Холодная вода обожгла его. Он выхватил нож, отсек упряжной ремень, на котором держался второй, уже мертвый олень, перекинул другой ремень через плечо, оказавшись в одной упряжке с быком, который удерживался рогами за лед. Он стал пинать его в бок, по ребрам, кричал, звал с собою вперед, навстречу потоку. И каким-то чудом они вдвоем вытащили нарту на берег. Улукиткан отпустил быка, ножом пересек ремни на зыбке, развернул мокрую оленью шкуру... Сын был уже мертв. Улукиткан застонал от горя.
Он сбросил с себя мокрую дошку, переложил на нее, вынув из зыбки, бездыханное тельце сына, с посиневшим личиком, с остекленевшими глазами и перекосившимся ротиком. Улукиткан дышал на него, растирал нежно его грудку, брал на руки и качал, прижимая к своему горячему телу...

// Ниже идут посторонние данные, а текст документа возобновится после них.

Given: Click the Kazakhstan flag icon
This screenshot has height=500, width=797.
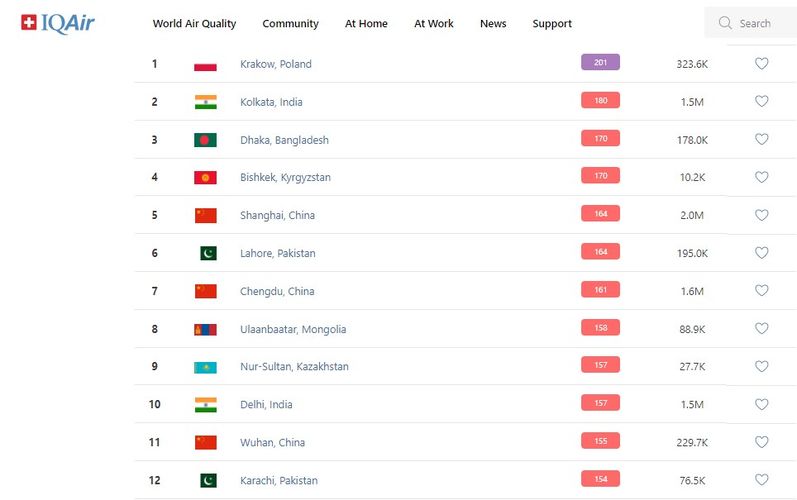Looking at the screenshot, I should [205, 367].
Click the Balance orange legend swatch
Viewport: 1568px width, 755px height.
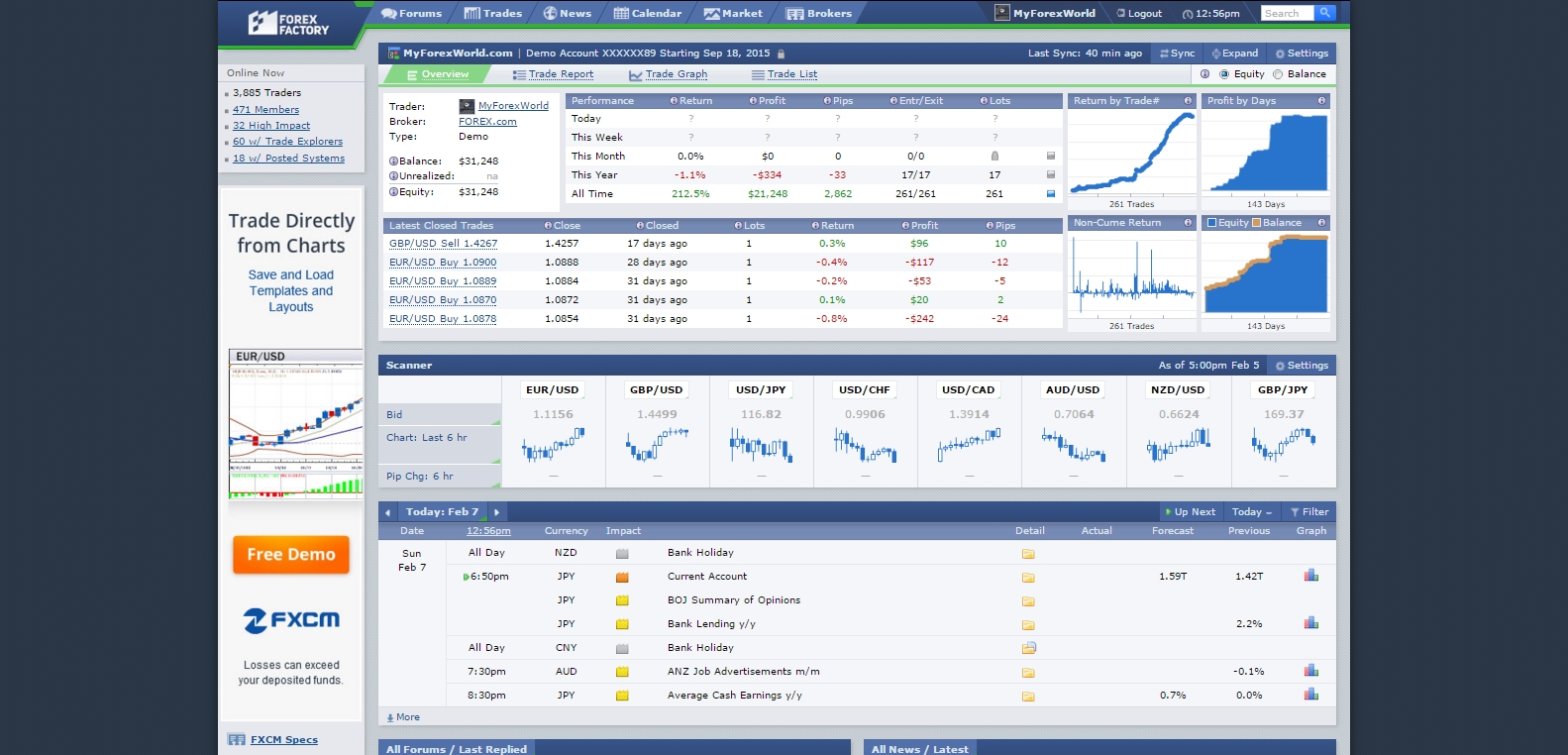[1256, 223]
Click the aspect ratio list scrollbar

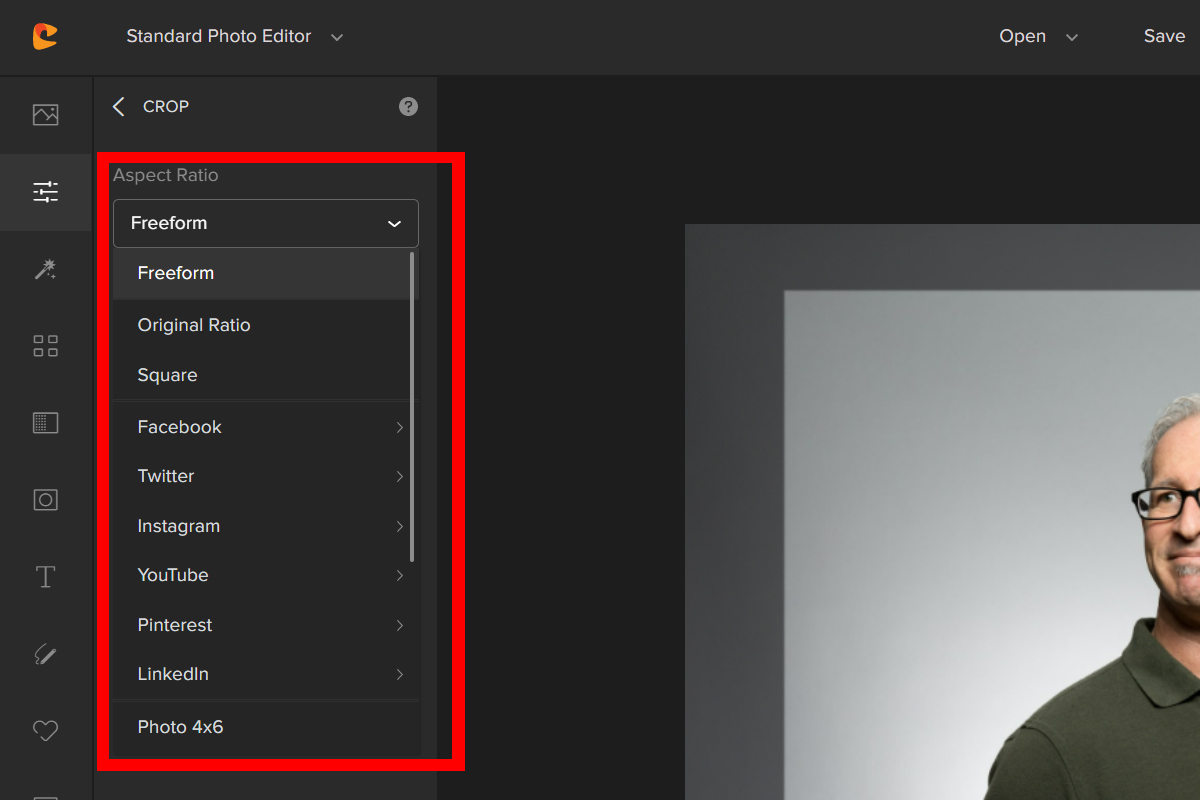pyautogui.click(x=412, y=400)
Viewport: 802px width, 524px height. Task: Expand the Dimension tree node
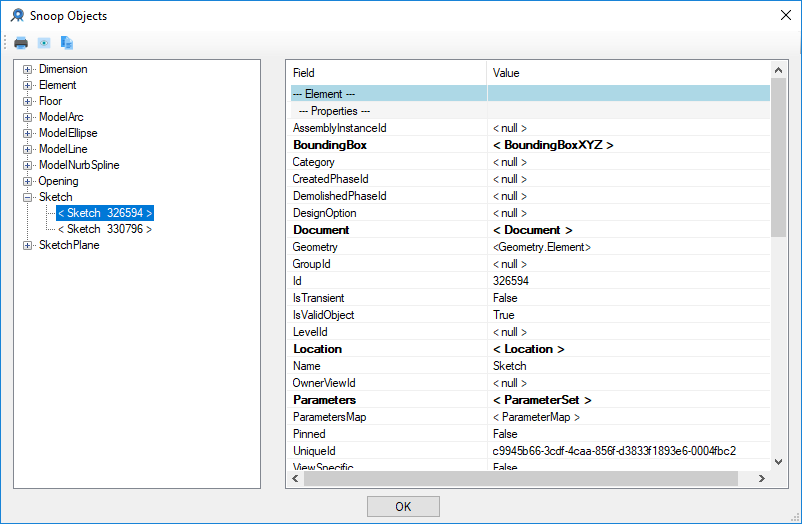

-- Делай огонь! -- крикнул он Ильдяне, выдержав на себе ее долгий, мучительный взгляд. Она стояла полураздетая, потрясенная случившимся до отупения, до полного безразличия. Закон предков запрещал ей оплакивать горе и смерть близких. Ильдяна будто потеряла себя, все забыла. Она не отозвалась на приказание мужа, не стронулась с места. И вдруг что-то словно оборвалось у нее внутри, отступил страх перед духами и запретами. Тяжелый комок, подкативший к горлу, лопнул, и она дико зарыдала, рвала на себе волосы, царапала лицо. И плевала в небо, крича:
-- Будьте прокляты, духи! Сгореть вам в огне! Захлебнуться в реке! Берите и меня... Берите! -- Она сильным рывком распахнула дошку, разорвала платье и словно предлагала темнеющему небу свои обнаженные плечи и грудь.
Но тут же она и опомнилась, испугалась страшных кар и бед, какие могут обрушить на нее за сказанные ею слова, за нарушение законов предков разгневанные духи. Она как-то сразу сникла. Стерла ладонью черные капли крови с лица. Взяла из рук мужа уже холодное тельце сына, бережно завернула его в сухую шкуру, взятую с уцелевшей нарты. Дальше Ильдяна не знала, что делать, куда девать глаза, чтобы они ничего больше не видели, куда девать руки, уже привыкшие все время ощущать сына. Болела грудь, набухшая молоком, которое теперь некому отдать...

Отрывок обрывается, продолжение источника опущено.